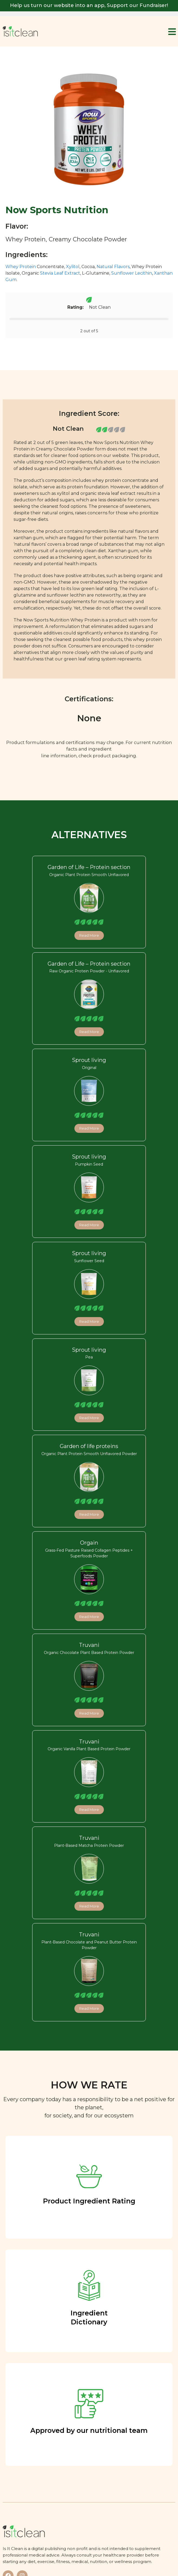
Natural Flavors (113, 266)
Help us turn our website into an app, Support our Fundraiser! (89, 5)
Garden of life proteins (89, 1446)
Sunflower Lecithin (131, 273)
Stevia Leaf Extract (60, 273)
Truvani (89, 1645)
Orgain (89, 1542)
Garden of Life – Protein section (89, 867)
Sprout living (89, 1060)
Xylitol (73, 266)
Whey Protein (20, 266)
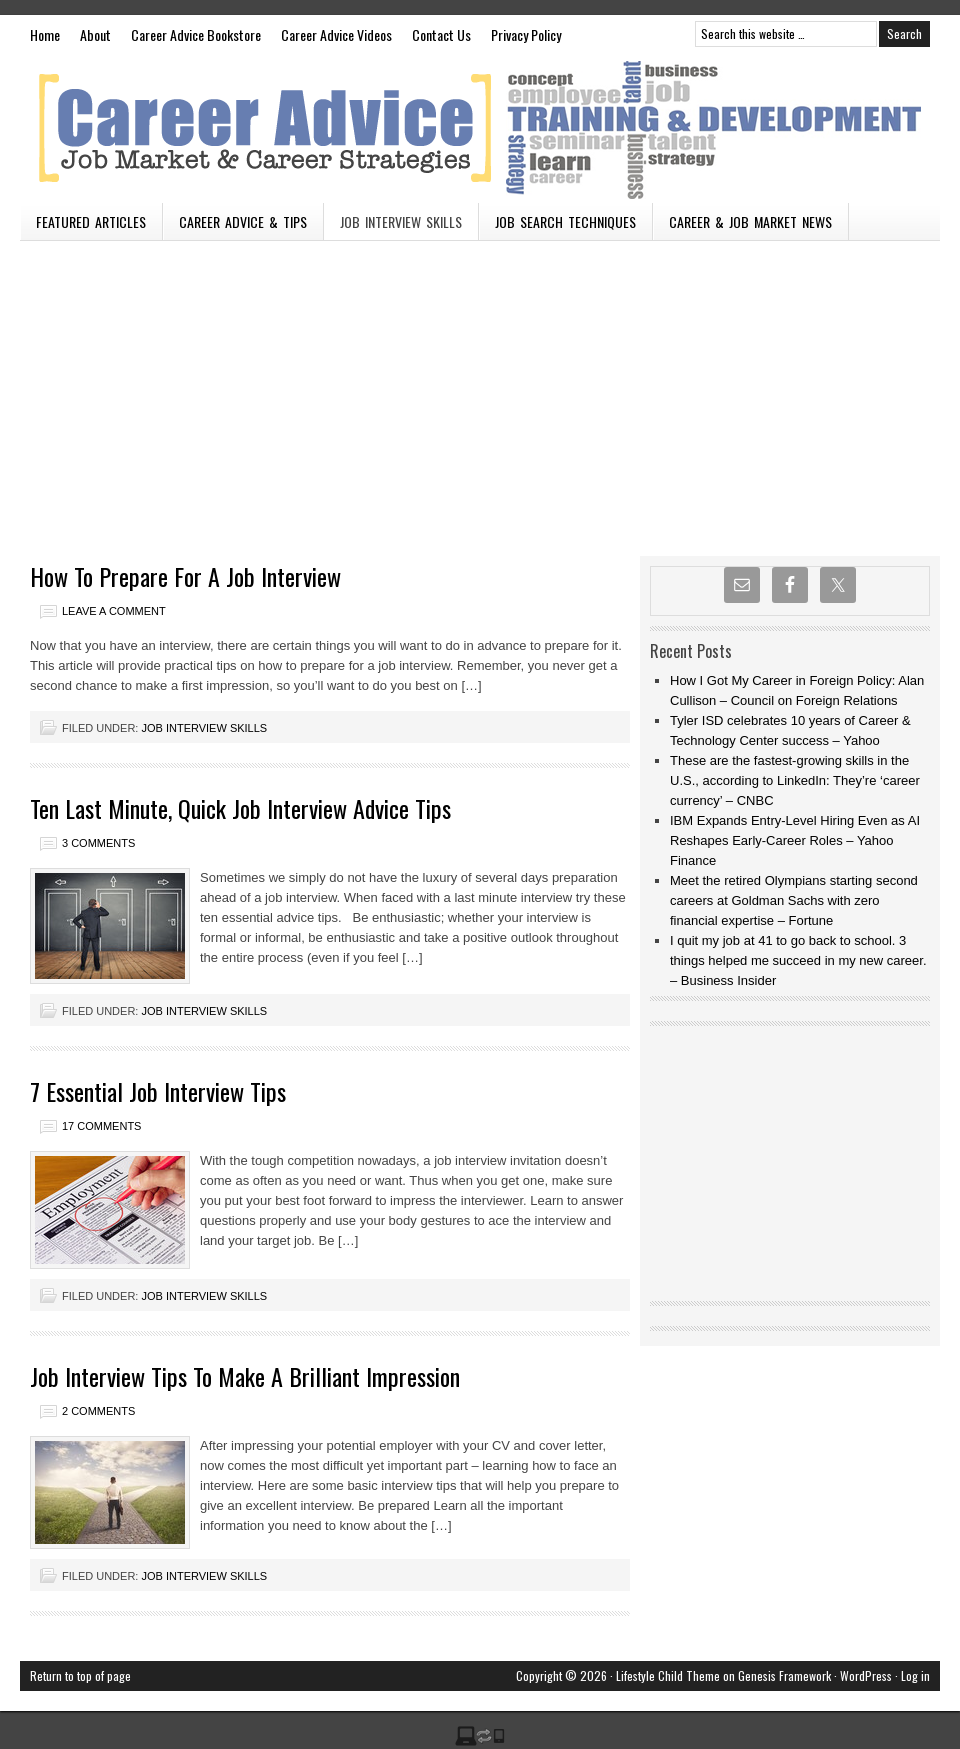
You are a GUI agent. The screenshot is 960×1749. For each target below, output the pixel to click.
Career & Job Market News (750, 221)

==

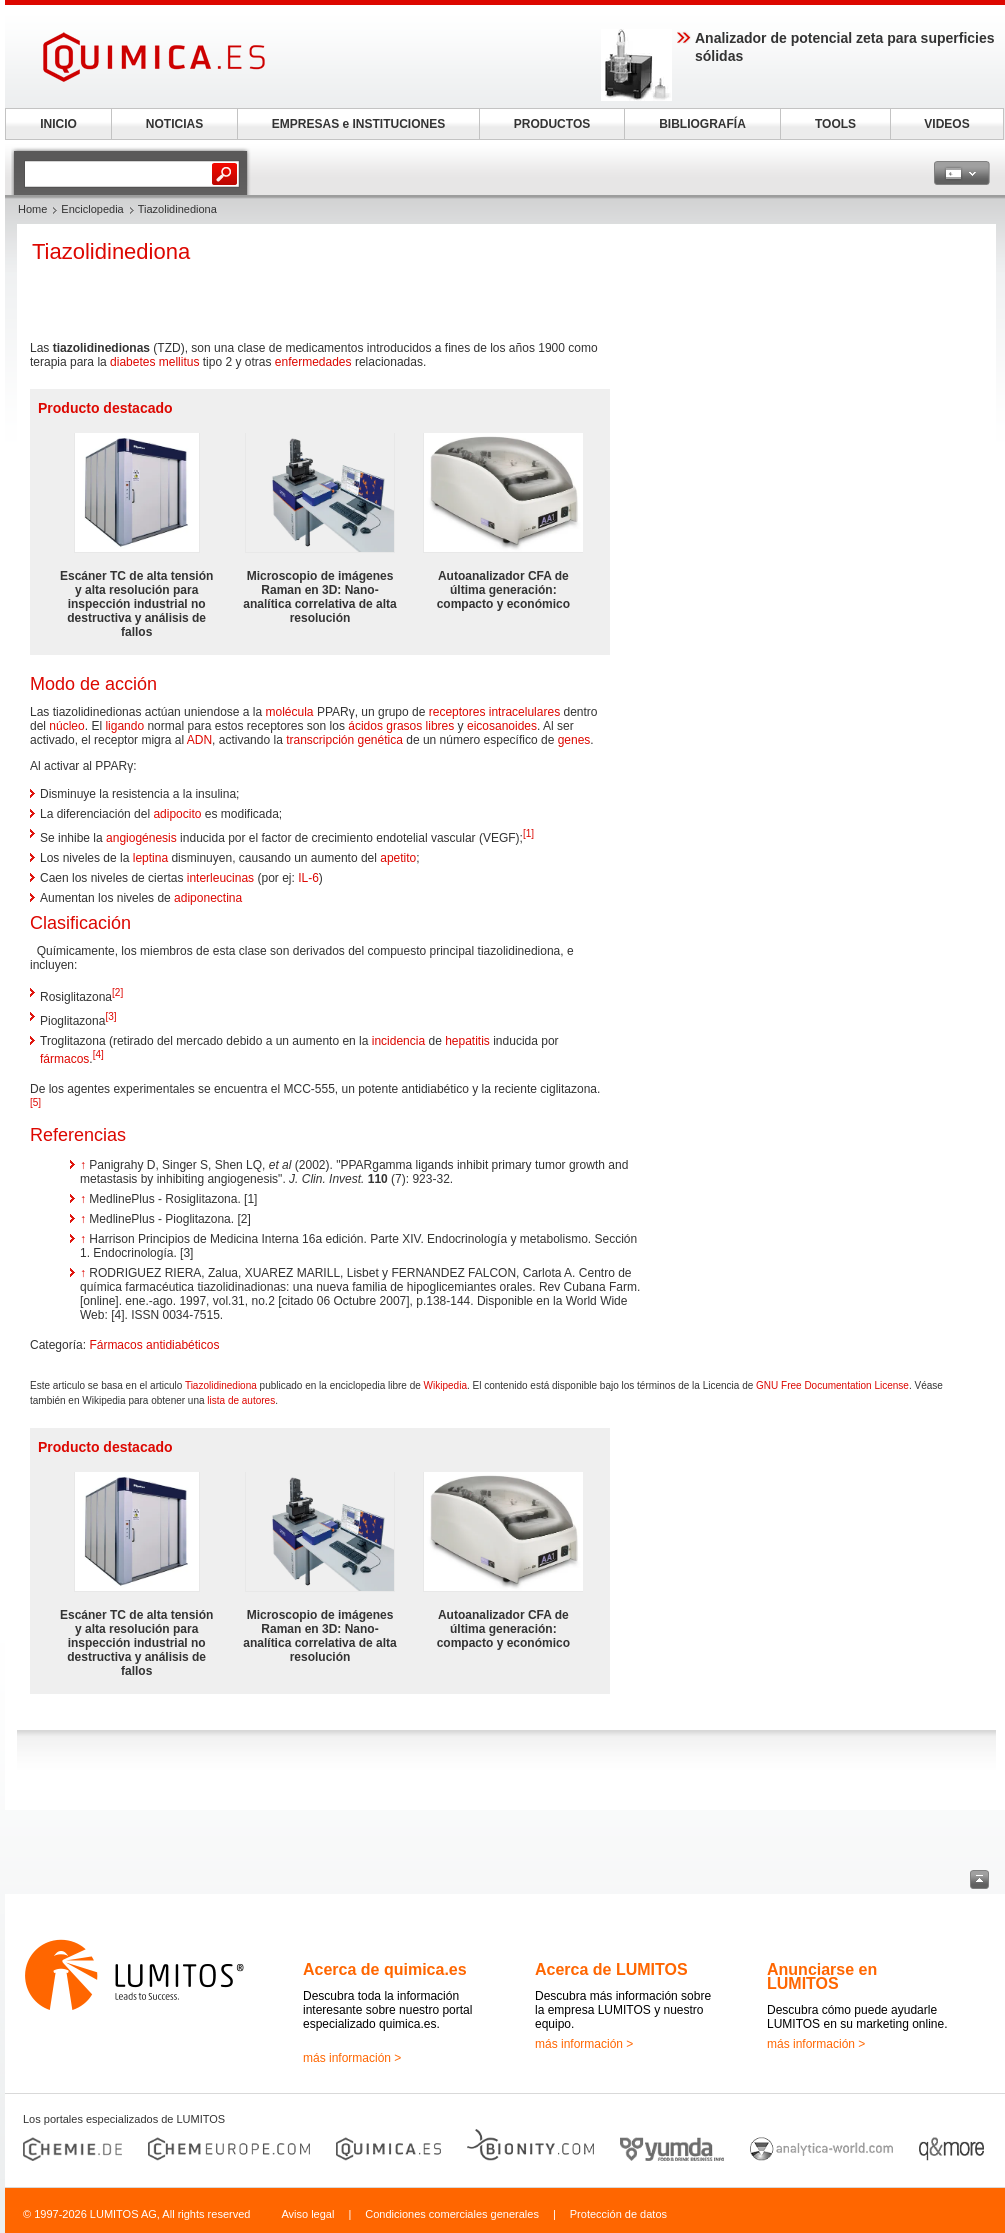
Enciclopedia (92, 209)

Work required » Which lines above include the word "Garden"? Return each one.

Expected answer »
Garden of life proteins (89, 1446)
Garden of Life – Protein section (89, 867)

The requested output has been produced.